Com a criação e expansão de canais arbitrais virtuais para a solução de conflitos, que possuem regulamentos e dinâmicas mais simples, limitações aos desdobramentos admitidos, concentração de matéria tratada, árbitro único, observa-se um crescimento e surgimento de verdadeira indústria de câmaras arbitrais digitais capazes de absorver um alto número de procedimentos, mediante utilização de fluxos automatizados. Porém, no mais das vezes, sem a observação de normas internas ou externas de regulamentação ou da devida governança/compliance.

Vislumbra-se, portanto, a entrega de resultados céleres e menos custosos se comparado aos desdobramentos inerentes do processo judicial – o que, muitas vezes, é priorizado pelas empresas –, contudo, com um risco agregado que não pode ser descartado: a judicialização e potencial anulação das sentenças arbitrais por vícios procedimentais.

Na medida em que se populariza nas relações contratuais formalizadas por grandes empresas, a inserção da cláusula arbitral em seus contratos, em especial de consumo com os clientes finais, percebe-se que, muitas vezes, não são observadas regras como a necessidade legal desta cláusula estar destacada e ser assinada separadamente – o que, por si só, já é considerado vício procedimental passível de anulação e acesso direto ao Judiciário.

Com isso, embora tenha se notado uma crescente de utilização dessas câmaras com a tentativa de redução de custos e suposta agilização no encerramento de demandas, temos que essa prática acende um alerta no meio jurídico e nas empresas que estão se valendo de tais procedimentos, pois, apesar dos aparentes benefícios trazidos por essa “nova modalidade”, tem-se percebido brechas para anulações das sentenças arbitrais, o que pode gerar prejuízos temporais e financeiros às partes envolvidas pela indevida observação do procedimento arbitral, ou seja, sacrificando integralmente a celeridade desejada e colocando em cheque a suposta economia que se pensava obter.

Atualmente, a prolação de decisões afastando a aplicação da arbitragem em relações de consumo ou a ela comparadas já estão se tornando – a exemplo de relações locatícias com atuação das plataformas digitais – comuns no Poder Judiciário.

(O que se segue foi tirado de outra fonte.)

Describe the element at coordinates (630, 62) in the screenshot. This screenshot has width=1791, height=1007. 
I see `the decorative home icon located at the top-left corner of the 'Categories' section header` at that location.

Os entendimentos trazem à tona a necessidade de adequação das empresas às peculiaridades trazidas pelo procedimento de arbitragem, caso desejem a utilizar como forma de resolução de conflitos. As referidas decisões reforçam a necessidade de celebração de contratos cristalinos e de fácil entendimento do consumidor, com destaque à cláusula arbitral, que deve ser clara e compreensível para todas as partes envolvidas, fazendo prevalecer o direito e facilitação da informação ao consumidor.

É interessante pensar, inclusive, na possibilidade de confecção de termo aditivo específico sobre a escolha arbitral, na medida que, inequivocamente, ter-se-á o destaque necessário à cláusula, conforme determina a lei, sendo, ainda, um documento apartado no qual é possível destrinchar e tornar o mais cristalina possível a arbitragem e o seu significado, cumprindo-se, portanto, os deveres legais de clareza e direito de informação das partes, em especial quando se trata de relações de consumo.

Sob a perspectiva jurídico-econômica, entendemos que os efeitos e aplicação da matéria devem ser analisados de acordo com a realidade de cada empresa e, ainda assim, caso a caso.